■ **PROBLEM STATEMENT**: Compute how many lines below contain the word "size" and respond with that number only.

(Saved entries)
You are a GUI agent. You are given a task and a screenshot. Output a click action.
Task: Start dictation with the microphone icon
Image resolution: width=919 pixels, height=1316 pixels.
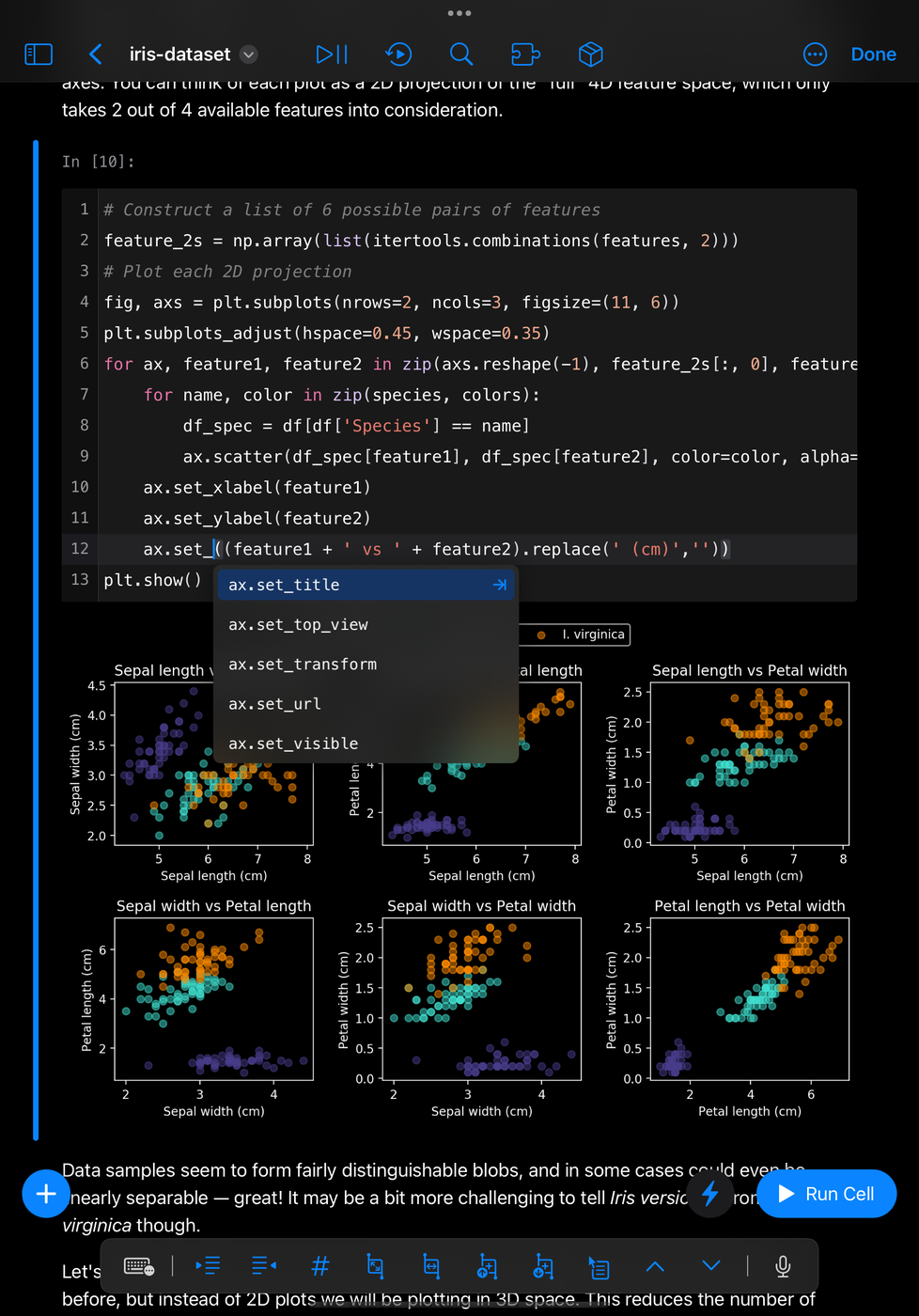click(x=783, y=1266)
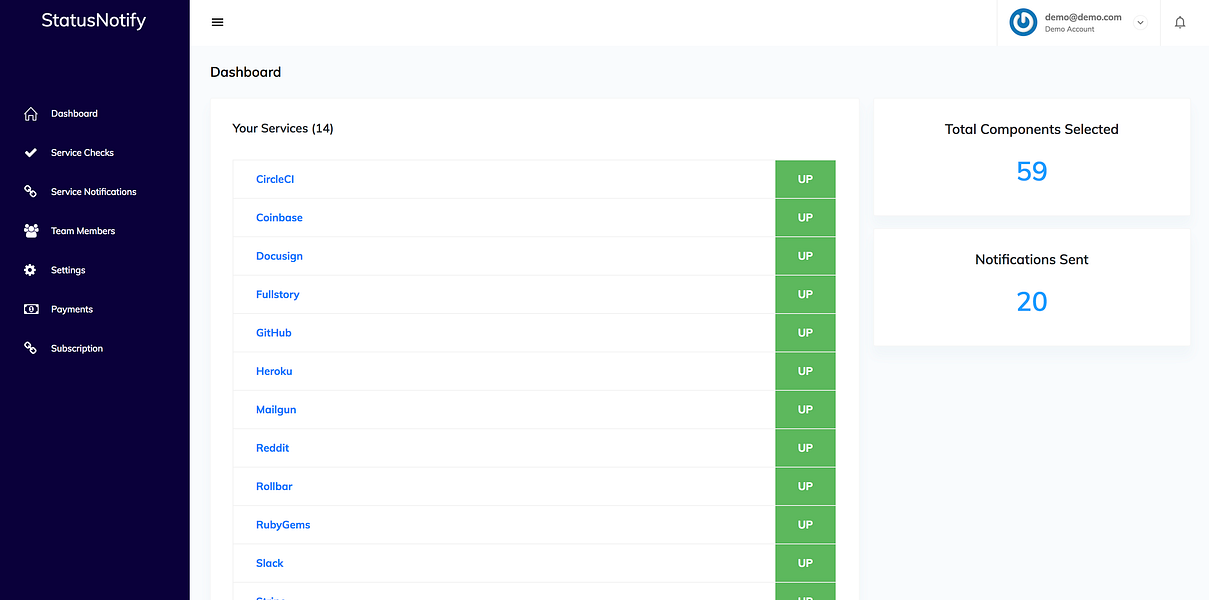Open the Heroku status link
Viewport: 1209px width, 600px height.
[x=274, y=371]
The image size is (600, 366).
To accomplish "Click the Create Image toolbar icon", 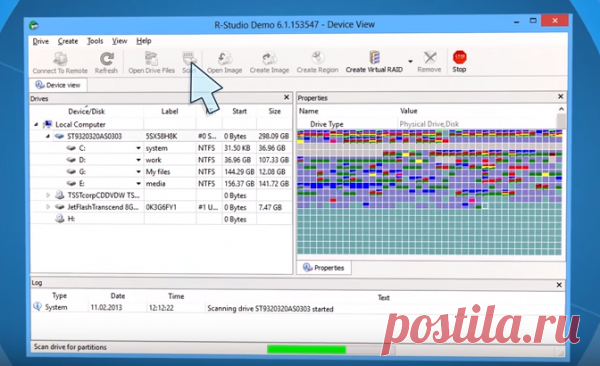I will tap(269, 58).
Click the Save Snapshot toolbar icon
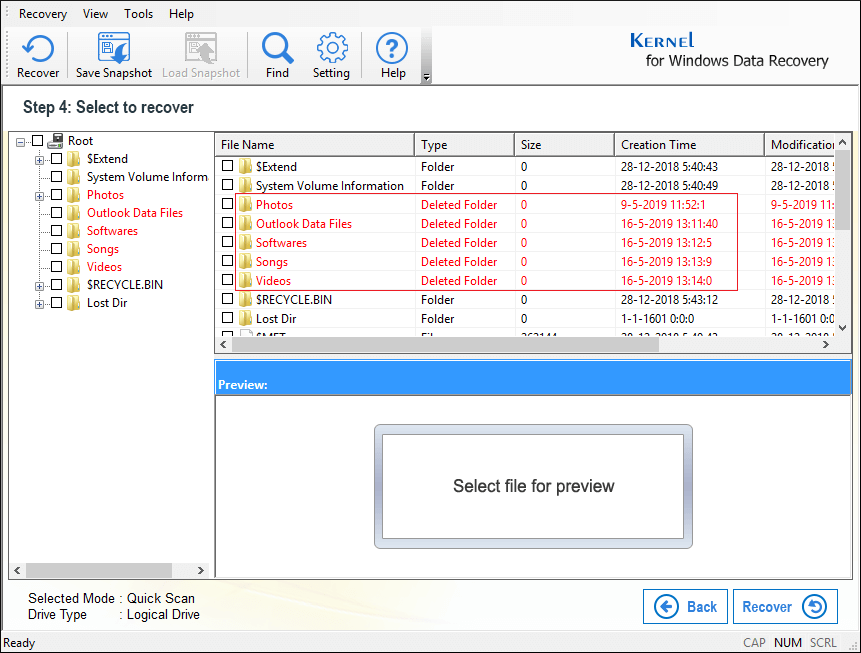This screenshot has width=861, height=653. coord(114,48)
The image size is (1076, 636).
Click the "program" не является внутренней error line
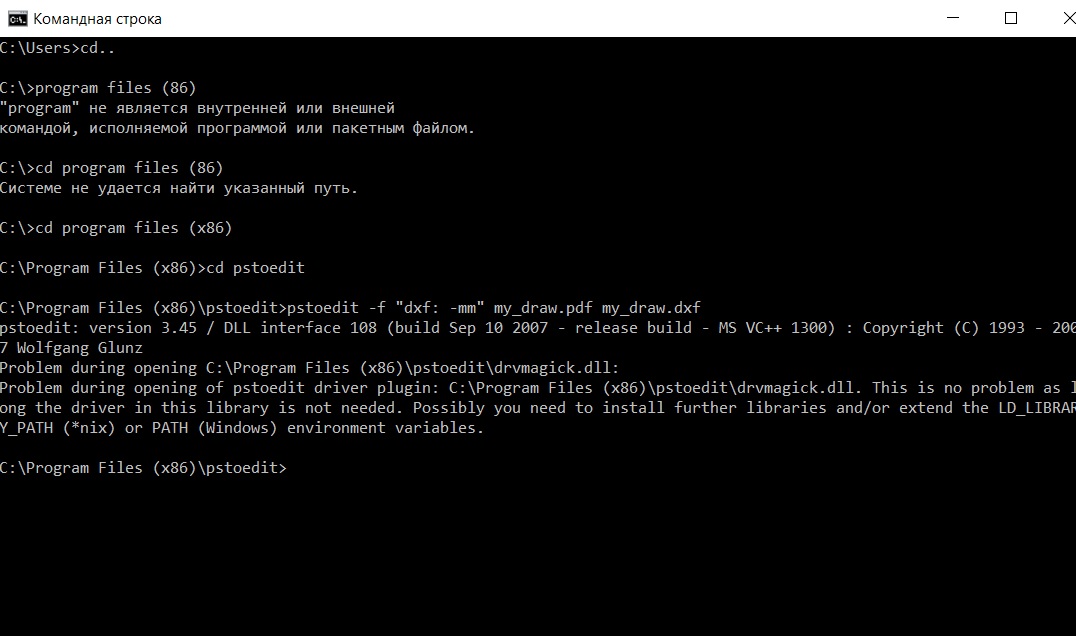(x=198, y=108)
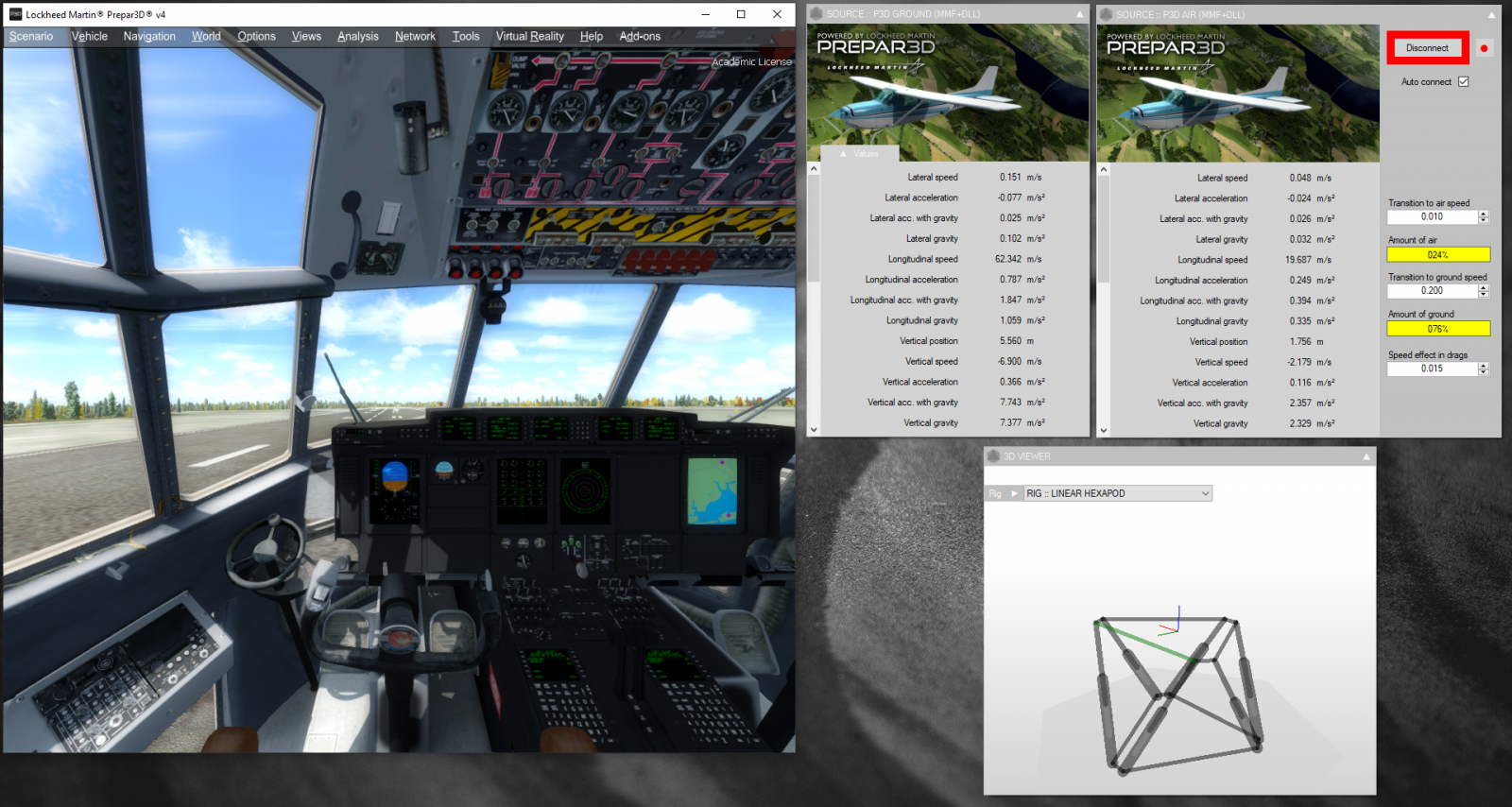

■ **RESULT BELOW**: 2